Uphrem Dave Mafoula, président du parti Les souverainistes
«2025 incarne la fin d’un cycle et le commencement d’un nouveau»
Candidat malheureux à l’élection présidentielle du 21 mars 2021, Uphrem Dave Mafoula, président du parti L.s (Les souverainistes), situé à l’opposition, a animé un point de presse, jeudi 30 janvier 2025, à l’Hôtel Mikhael’s, à Brazzaville. L’opposant a axé son point de presse sur le bilan du Président Denis Sassou Nguesso, qu’il a sévèrement critiqué, «alors qu’il ne lui reste que 14 mois, avant de quitter définitivement le pouvoir». Selon lui, «2025 incarne la fin d’un cycle et le commencement d’un nouveau». Le point de presse aux allures d’un meeting en salle était rehaussé par des cades, militants et sympathisants du parti L.s.
A l’entame de son propos, Uphrem Dave Mafoula «a adressé au peuple congolais» et à la presse, ses vœux personnels ainsi que ceux de son parti. «Je formule des vœux sincères et républicains, afin que l’année 2025 soit, pour vous, journalistes, et pour le peuple congolais, une année de discernement, une année qui sera marquée par une prise de conscience des problèmes et des contraintes qui pèsent sur notre pays», a-t-il déclaré.

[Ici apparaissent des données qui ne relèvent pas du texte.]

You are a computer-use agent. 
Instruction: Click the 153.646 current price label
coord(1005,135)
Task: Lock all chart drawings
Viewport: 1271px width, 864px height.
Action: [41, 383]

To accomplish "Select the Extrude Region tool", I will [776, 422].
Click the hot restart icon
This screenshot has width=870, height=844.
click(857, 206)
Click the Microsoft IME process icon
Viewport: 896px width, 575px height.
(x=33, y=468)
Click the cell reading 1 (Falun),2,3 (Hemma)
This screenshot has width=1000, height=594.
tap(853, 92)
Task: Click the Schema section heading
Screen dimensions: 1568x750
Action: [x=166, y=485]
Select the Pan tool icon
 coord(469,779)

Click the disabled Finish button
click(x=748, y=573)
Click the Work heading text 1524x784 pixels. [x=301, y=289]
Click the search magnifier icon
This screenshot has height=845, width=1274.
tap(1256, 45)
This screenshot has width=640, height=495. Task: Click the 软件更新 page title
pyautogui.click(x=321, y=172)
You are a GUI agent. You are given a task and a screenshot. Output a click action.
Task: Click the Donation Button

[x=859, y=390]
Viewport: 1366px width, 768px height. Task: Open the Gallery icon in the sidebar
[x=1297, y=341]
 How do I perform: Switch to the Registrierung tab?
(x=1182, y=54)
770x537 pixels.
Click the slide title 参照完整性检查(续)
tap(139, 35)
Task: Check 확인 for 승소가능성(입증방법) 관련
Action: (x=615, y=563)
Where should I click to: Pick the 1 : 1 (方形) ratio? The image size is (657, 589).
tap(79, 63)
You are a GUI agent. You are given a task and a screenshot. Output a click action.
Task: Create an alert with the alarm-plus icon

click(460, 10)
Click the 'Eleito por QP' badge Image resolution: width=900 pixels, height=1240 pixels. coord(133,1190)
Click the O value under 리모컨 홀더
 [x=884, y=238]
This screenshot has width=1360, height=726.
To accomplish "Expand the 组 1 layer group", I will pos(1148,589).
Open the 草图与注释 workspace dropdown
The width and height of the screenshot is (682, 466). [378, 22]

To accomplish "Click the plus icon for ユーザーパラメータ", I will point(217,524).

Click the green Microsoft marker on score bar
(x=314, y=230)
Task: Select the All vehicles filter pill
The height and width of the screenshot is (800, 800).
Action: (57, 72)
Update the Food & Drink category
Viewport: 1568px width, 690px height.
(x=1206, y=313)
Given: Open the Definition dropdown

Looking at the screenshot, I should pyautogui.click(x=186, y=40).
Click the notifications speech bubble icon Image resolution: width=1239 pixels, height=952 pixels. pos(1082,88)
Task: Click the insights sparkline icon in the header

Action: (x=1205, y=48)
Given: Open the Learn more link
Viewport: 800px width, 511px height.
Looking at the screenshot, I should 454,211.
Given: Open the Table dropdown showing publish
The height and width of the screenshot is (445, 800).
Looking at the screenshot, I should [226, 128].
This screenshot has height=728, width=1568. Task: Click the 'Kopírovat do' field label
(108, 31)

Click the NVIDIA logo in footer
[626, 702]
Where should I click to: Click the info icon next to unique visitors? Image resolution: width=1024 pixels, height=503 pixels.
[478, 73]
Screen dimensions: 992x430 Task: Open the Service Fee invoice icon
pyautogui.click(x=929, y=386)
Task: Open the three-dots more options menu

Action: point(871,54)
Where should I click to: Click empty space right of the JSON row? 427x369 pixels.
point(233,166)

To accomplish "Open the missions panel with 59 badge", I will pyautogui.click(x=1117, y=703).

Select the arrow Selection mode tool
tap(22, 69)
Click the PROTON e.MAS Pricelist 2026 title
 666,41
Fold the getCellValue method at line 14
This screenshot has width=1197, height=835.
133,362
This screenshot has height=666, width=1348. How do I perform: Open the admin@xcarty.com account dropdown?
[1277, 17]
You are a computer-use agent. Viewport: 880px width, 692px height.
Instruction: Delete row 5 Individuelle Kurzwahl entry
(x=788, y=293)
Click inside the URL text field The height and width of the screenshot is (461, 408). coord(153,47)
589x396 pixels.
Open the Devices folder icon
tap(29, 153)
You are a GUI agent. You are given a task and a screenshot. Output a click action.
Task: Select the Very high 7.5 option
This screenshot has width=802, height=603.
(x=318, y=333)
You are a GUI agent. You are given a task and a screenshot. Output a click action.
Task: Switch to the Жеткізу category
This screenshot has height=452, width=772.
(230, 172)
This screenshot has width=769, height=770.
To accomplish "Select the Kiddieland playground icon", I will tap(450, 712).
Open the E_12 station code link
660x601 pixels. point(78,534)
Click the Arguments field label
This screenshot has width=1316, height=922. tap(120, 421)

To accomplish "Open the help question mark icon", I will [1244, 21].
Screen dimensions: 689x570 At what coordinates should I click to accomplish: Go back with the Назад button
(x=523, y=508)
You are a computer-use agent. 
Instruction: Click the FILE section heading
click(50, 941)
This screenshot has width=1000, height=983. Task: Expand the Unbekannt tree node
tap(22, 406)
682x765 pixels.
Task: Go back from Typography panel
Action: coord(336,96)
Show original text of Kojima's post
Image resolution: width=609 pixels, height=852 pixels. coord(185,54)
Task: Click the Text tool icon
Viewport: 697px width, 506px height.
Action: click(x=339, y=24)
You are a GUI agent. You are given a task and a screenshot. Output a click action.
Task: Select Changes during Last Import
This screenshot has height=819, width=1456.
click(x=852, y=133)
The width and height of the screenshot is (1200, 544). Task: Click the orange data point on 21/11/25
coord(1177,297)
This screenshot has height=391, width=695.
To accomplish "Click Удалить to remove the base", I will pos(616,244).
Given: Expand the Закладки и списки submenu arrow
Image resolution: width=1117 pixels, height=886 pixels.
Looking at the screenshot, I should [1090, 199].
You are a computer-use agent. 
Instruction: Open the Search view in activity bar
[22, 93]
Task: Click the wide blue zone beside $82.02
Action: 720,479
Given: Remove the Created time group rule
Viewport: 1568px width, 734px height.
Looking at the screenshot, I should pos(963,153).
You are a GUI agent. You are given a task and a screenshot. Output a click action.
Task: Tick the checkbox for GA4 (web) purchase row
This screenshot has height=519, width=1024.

Toujours sur le chapitre des vœux, il n’a pas oublié les acteurs politiques purgeant des peines d’emprisonnement ferme, notamment le général Jean-Marie Michel Mokoko et l’ancien ministre André Okombi Salissa. «A vous chers aînés, je vous adresse également mes vœux pour une nouvelle année empreinte d’espoir et de force. Sachez que mon soutien vous accompagne dans cette épreuve et je reste fermement engagé à continuer le combat pour lequel chacun de vous a fait don de soi», a-t-il dit.

Puis, pendant près de deux heures, il a parlé de la gouvernance du pays par le pouvoir actuel. «Dans les arrêts de bus et les stations de vente de produits pétroliers, le Président de la République est critiqué», rapporte-t-il. «L’année 2025 est une année déterminante, dans ce sens qu’elle prépare la prochaine élection présidentielle prévue en 2026. Elle est une année spéciale, parce que la somme des chiffres qui la constitue, à savoir 2 ,0, 2,5, donne le chiffre 9, un chiffre particulièrement riche sur le plan symbolique. Etant le dernier des chiffres, je peux affirmer que 2025 incarne la fin d’un cycle et le commencement d’un nouveau, car les turbulences que connaît le régime actuel indiquent la fin d’un modèle politique et appellent à l’émergence dans les années 80 et qui a duré plus de 60 ans», a-t-il déclaré.
«Notre pays se trouve actuellement confronté à la crise morale, politique, économique, financière et sociale la plus aigué de son histoire. Malgré ses nombreuses potentialités en ressources naturelles et humaines et ses atouts manifestement supérieurs à ceux de nombreux autres pays africains en développement, notre société se trouve au bord d’une implosion… La vérité, c’est que notre pays est à l’arrêt, il est bloqué, une situation qui résulte de l’impuissance politique d’un seul individu, à savoir le Président Denis Sassou Nguesso. Cela devient intolérable», pense-t-il.
La cause? «L’absence d’une stratégie à long terme qui aurait pu poser les fondements d’une société moderne et performante». Conséquence, selon lui: «La République s’est délitée et le vivre-ensemble s’est étiolé sous le rouleau compresseur d’une gouvernance médiocre et hasardeuse, qui a pris le pays en otage depuis plusieurs décennies. Une gouvernance inapte à satisfaire les besoins fondamentaux garantissant le bien-être et la dignité des Congolais, une gouvernance à vue qui s’est traduite par une totale absence de politique sociale et qui a conduit à l’émergence d’une société où sévissent la personnalisation du pouvoir et ses conséquences négatives, à savoir: la corruption, le clientélisme, le népotisme et l’utilisation de l’appareil d’Etat comme moyen d’enrichissement et d’autopromotion des gouvernants».